1 With "Mud," writer/director Jeff Nichols creates richly realized characters in a Southern gothic tale that moves like a cottonmouth viper, advancing slowly until it strikes with sudden violence. Two young teen boys decide to help a drifter (a deeply committed Matthew McConaughey) who is wanted for murdering a man who abused his childhood girlfriend. "Mud" grapples with mythical ideals of American manhood and captures the region's pastoral beauty and ugly civilization.

2 The dystopian thriller "Oblivion" is a breathtaking collage of welcome originality and references to a huge common cultural bank of fantasy images and themes. The grandiose film stars an intensely focused Tom Cruise as a futuristic repairman tending to weaponized drones that guard the giant rigs mining Earth's final reserves of energy in 2077. Not the foundation for a projected franchise, "Oblivion" tells a self-contained mystery story that, for all its explosive action passages, feels like an epic episode of "The Twilight Zone."

3 Minnesota author David Treuer has a foot in each of two worlds — the ancient and the modern.
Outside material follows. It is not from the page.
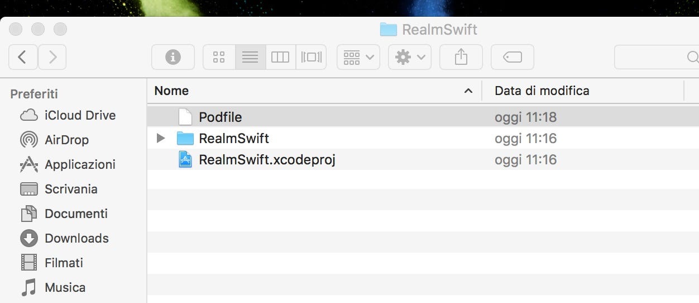This screenshot has height=303, width=699.
Task: Go back with the left chevron button
Action: (x=23, y=57)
He lives and teaches in Southern California but still summers on the Leech Lake Indian Reservation where he grew up. In his memoir, "Rez Life," which just won a Minnesota Book Award (and is now out in paperback), Treuer weaves together his own story along with stories from other times, other reservations, other tribes. It's beautiful writing and an important book.
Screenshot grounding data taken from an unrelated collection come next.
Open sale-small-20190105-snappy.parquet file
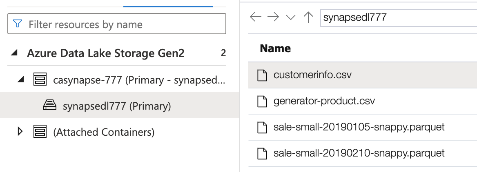477x172 pixels. point(359,127)
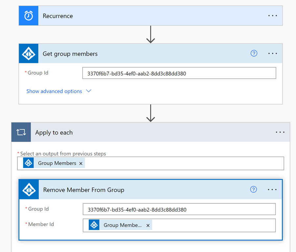The height and width of the screenshot is (252, 296).
Task: Expand the chevron beside Show advanced options
Action: [88, 91]
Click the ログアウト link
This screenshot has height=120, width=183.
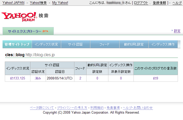[141, 3]
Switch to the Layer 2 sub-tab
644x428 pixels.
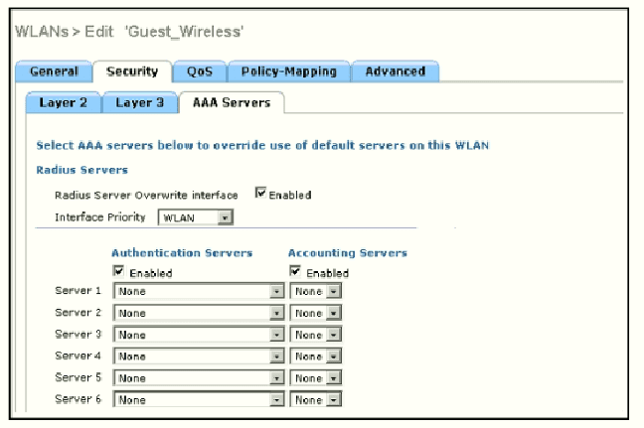tap(64, 102)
4 F. Scott and Zelda Fitzgerald's turbulent relationship is the subject of the absorbing "This Side of Paradise" at the History Theatre in St. Paul through May 19. This musical focuses on Zelda's perspective as she sits in a sanatorium in 1940, the year of Fitzgerald's death. Figures from their past flow onto the stage to embody her tormented memories. Two sequences vividly impress — her resentment of her husband's fabled competitive friendship with Ernest Hemingway, and her tyrannical manner with their young child Scottie for incorrect ballet moves. www.historytheatre.com

5 It was full of mopey, heartachey songs, but the Postal Service's one and only album, 2003's "Give Up," was also a lot of fun. That side of it was lost on most of the drab digi-pop bands who palely imitated Death Cab singer Ben Gibbard's side project with electro-wiz Jimmy Tamborello, but it's apparent in Sub Pop's new deluxe reissue of the album, which includes artful packaging and a bonus disc of outtakes and cool covers — them doing Phil Collins and John Lennon, and the Shins and Iron & Wine doing them. Doubly clever.